Segment Open
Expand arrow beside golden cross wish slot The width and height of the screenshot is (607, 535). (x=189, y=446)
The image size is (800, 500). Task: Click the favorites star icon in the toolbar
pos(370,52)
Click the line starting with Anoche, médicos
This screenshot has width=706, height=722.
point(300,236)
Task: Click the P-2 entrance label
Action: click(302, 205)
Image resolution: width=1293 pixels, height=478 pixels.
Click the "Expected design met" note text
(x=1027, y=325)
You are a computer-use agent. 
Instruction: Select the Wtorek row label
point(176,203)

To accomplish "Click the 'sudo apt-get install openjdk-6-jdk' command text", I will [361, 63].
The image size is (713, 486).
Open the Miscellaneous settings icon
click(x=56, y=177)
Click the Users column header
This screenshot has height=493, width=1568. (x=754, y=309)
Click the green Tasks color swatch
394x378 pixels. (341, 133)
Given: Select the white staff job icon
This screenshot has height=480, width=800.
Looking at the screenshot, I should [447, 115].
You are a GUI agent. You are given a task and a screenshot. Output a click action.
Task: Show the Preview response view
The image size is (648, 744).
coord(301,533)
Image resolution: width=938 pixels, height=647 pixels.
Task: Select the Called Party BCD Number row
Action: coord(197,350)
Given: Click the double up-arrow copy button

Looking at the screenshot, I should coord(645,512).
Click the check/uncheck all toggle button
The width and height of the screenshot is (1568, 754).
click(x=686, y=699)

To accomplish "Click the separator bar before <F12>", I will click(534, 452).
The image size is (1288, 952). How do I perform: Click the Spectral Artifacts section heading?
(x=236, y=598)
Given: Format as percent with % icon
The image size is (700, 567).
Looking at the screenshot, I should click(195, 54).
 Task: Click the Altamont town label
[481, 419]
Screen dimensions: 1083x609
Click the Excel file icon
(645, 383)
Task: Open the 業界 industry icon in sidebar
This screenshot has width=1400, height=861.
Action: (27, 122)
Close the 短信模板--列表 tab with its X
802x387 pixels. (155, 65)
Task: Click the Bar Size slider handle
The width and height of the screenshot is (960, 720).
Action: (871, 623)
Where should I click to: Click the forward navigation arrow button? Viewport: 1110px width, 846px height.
Segment Closed
Task goal
Would you transcribe the entire listing above without any deviation?

Finished exercise
Expand arrow beside golden cross wish slot The width and height of the screenshot is (607, 535). (x=189, y=446)
The image size is (800, 500). Task: Click the favorites star icon in the toolbar
pos(370,52)
Click the line starting with Anoche, médicos
This screenshot has width=706, height=722.
point(300,236)
Task: Click the P-2 entrance label
Action: click(302, 205)
Image resolution: width=1293 pixels, height=478 pixels.
Click the "Expected design met" note text
(x=1027, y=325)
You are a computer-use agent. 
Instruction: Select the Wtorek row label
point(176,203)

To accomplish "Click the 'sudo apt-get install openjdk-6-jdk' command text", I will [361, 63].
The image size is (713, 486).
Open the Miscellaneous settings icon
click(x=56, y=177)
Click the Users column header
This screenshot has height=493, width=1568. (x=754, y=309)
Click the green Tasks color swatch
394x378 pixels. (341, 133)
Given: Select the white staff job icon
This screenshot has height=480, width=800.
Looking at the screenshot, I should [447, 115].
You are a GUI agent. You are given a task and a screenshot. Output a click action.
Task: Show the Preview response view
The image size is (648, 744).
coord(301,533)
Image resolution: width=938 pixels, height=647 pixels.
Task: Select the Called Party BCD Number row
Action: coord(197,350)
Given: Click the double up-arrow copy button

Looking at the screenshot, I should coord(645,512).
Click the check/uncheck all toggle button
The width and height of the screenshot is (1568, 754).
click(x=686, y=699)

To accomplish "Click the separator bar before <F12>", I will click(534, 452).
The image size is (1288, 952). How do I perform: Click the Spectral Artifacts section heading?
(x=236, y=598)
Given: Format as percent with % icon
The image size is (700, 567).
Looking at the screenshot, I should click(195, 54).
 Task: Click the Altamont town label
[481, 419]
Screen dimensions: 1083x609
Click the Excel file icon
(645, 383)
Task: Open the 業界 industry icon in sidebar
This screenshot has width=1400, height=861.
Action: (27, 122)
Close the 短信模板--列表 tab with its X
802x387 pixels. (155, 65)
Task: Click the Bar Size slider handle
The width and height of the screenshot is (960, 720).
Action: (871, 623)
Where should I click to: Click the forward navigation arrow button? Viewport: 1110px width, 846px height.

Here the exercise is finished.